◆ INSTRUCTIONS TO FOLLOW
The answer must be an exact copy of the lines from the one with "Open the 1 Mbps data rate dropdown" through the final line of the records below, with no pictures.

◆ INPUT
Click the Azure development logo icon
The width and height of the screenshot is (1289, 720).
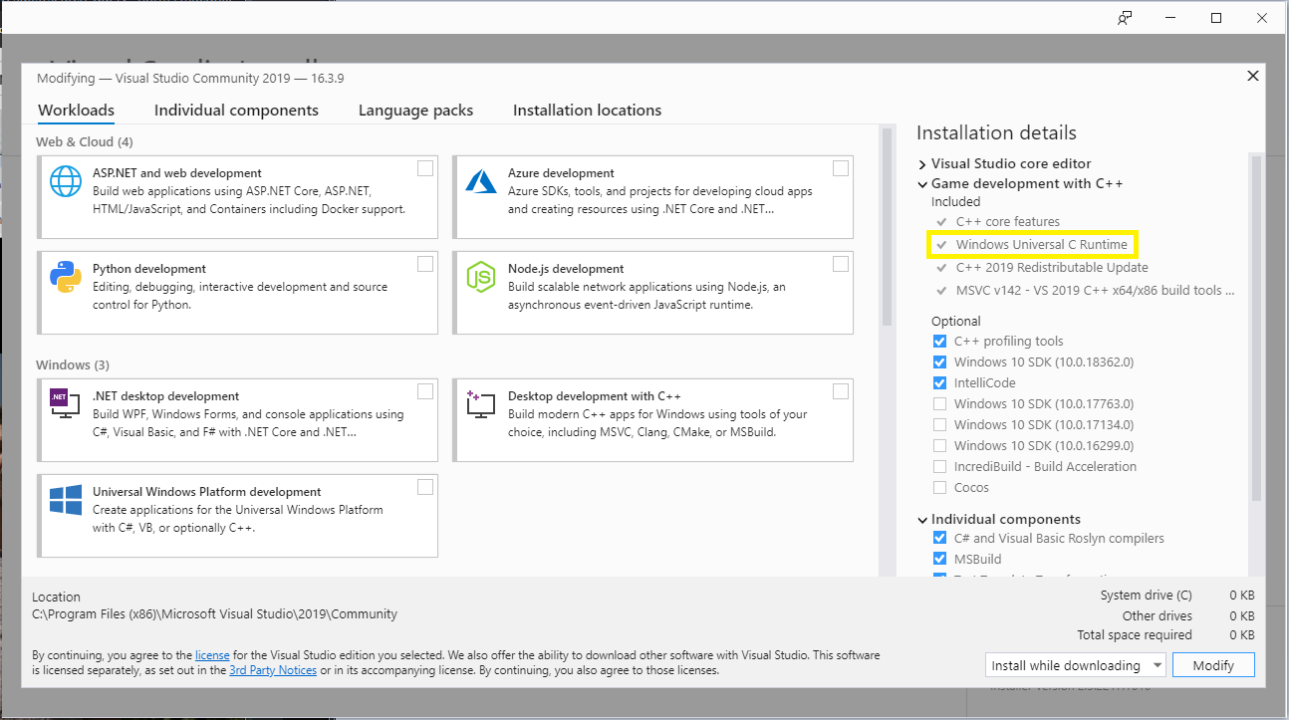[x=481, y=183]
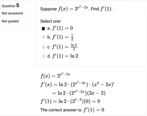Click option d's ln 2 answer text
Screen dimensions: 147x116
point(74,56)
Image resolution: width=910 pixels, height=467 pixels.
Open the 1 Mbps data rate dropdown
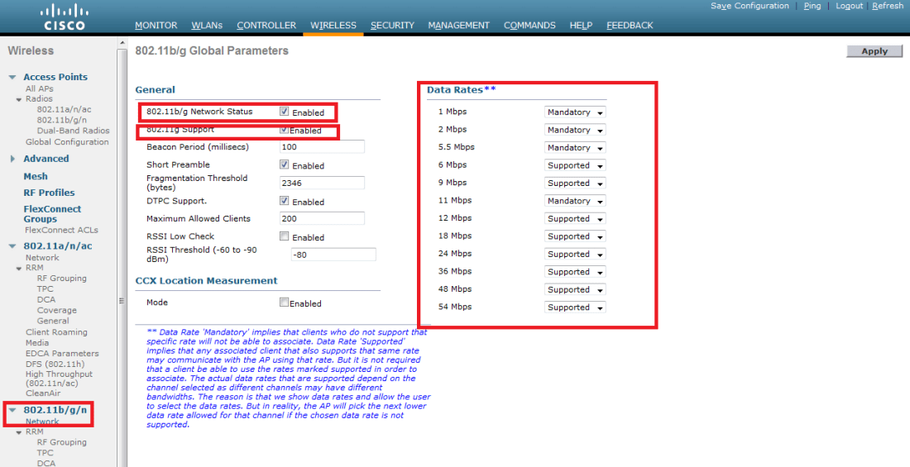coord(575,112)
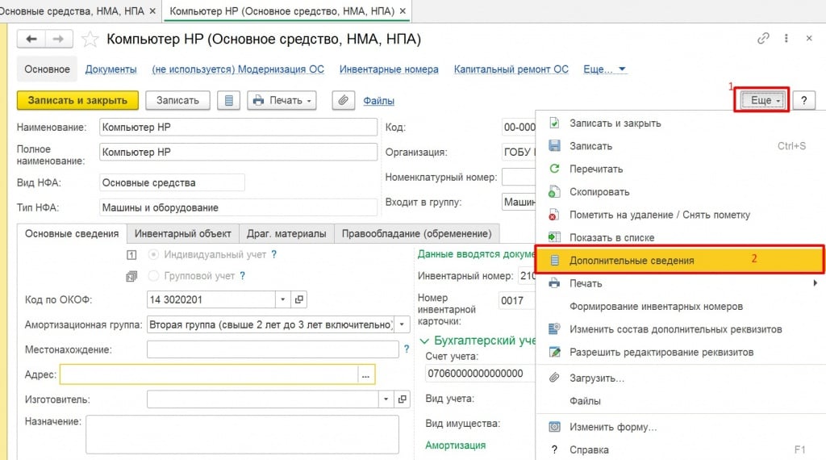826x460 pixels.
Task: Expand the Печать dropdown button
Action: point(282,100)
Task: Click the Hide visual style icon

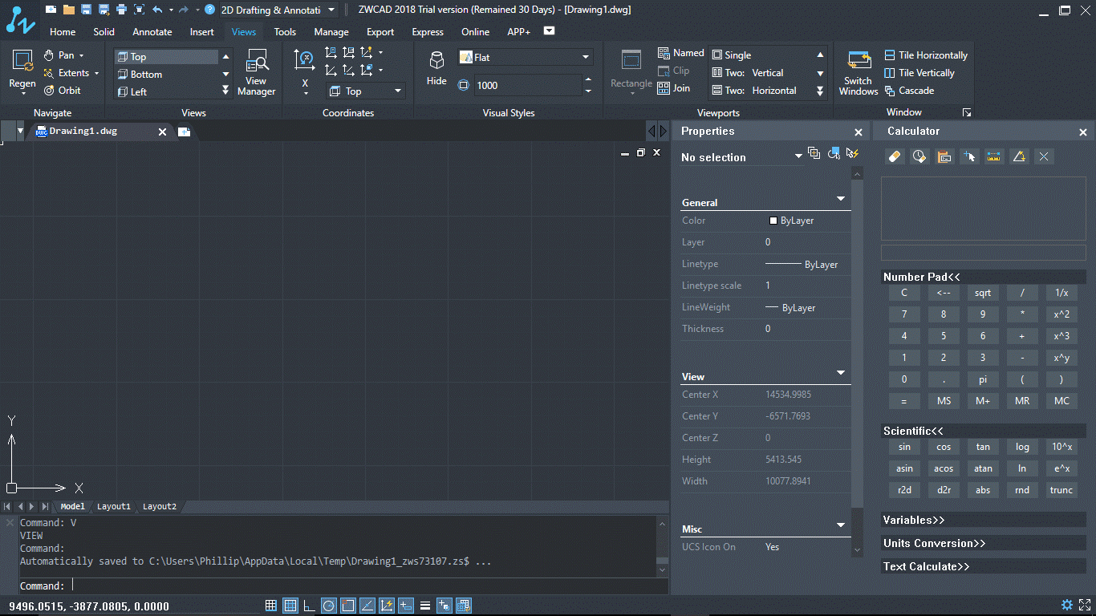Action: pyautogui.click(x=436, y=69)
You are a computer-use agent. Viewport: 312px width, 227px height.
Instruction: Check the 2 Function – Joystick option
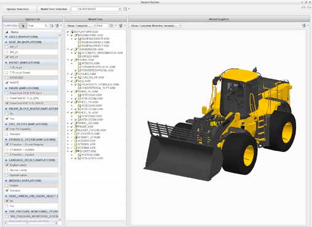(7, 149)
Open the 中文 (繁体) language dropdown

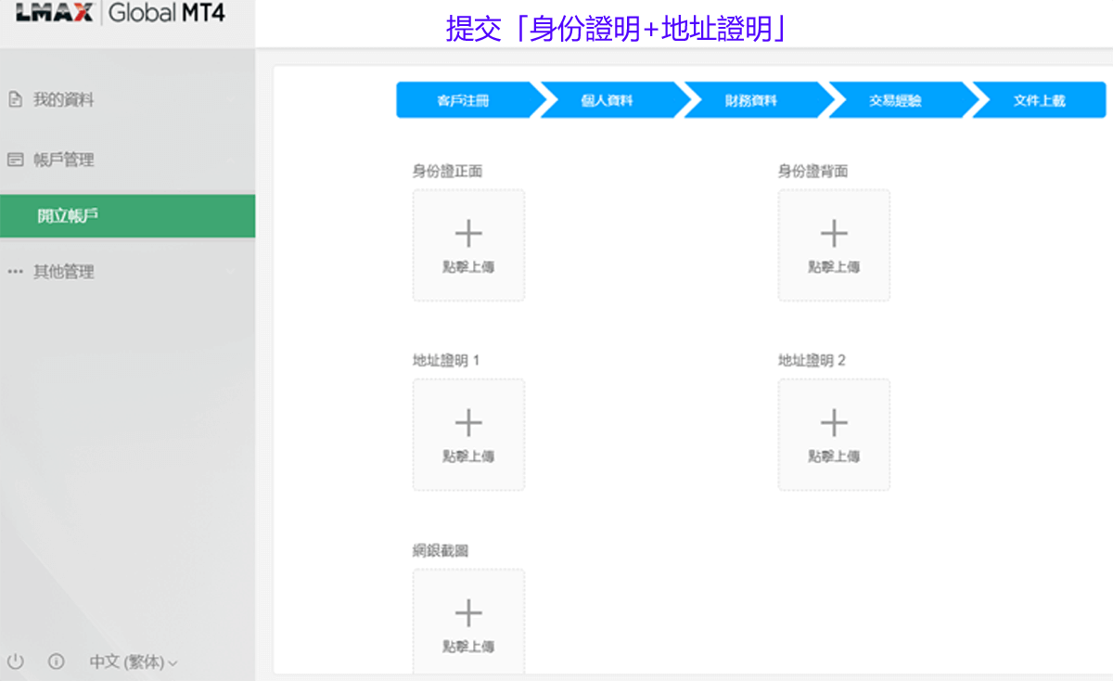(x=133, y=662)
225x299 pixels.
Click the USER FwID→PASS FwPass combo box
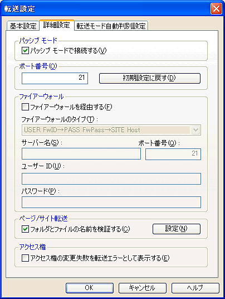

◆ WORKED SOLUTION
Open the 1 Mbps data rate dropdown
coord(575,112)
826x460 pixels.
Task: Expand the Печать dropdown button
Action: point(282,100)
Task: Click the Hide visual style icon

Action: pyautogui.click(x=436, y=69)
You are a computer-use agent. Viewport: 312px width, 227px height.
Instruction: Check the 2 Function – Joystick option
(7, 149)
Open the 中文 (繁体) language dropdown

(x=133, y=662)
225x299 pixels.
Click the USER FwID→PASS FwPass combo box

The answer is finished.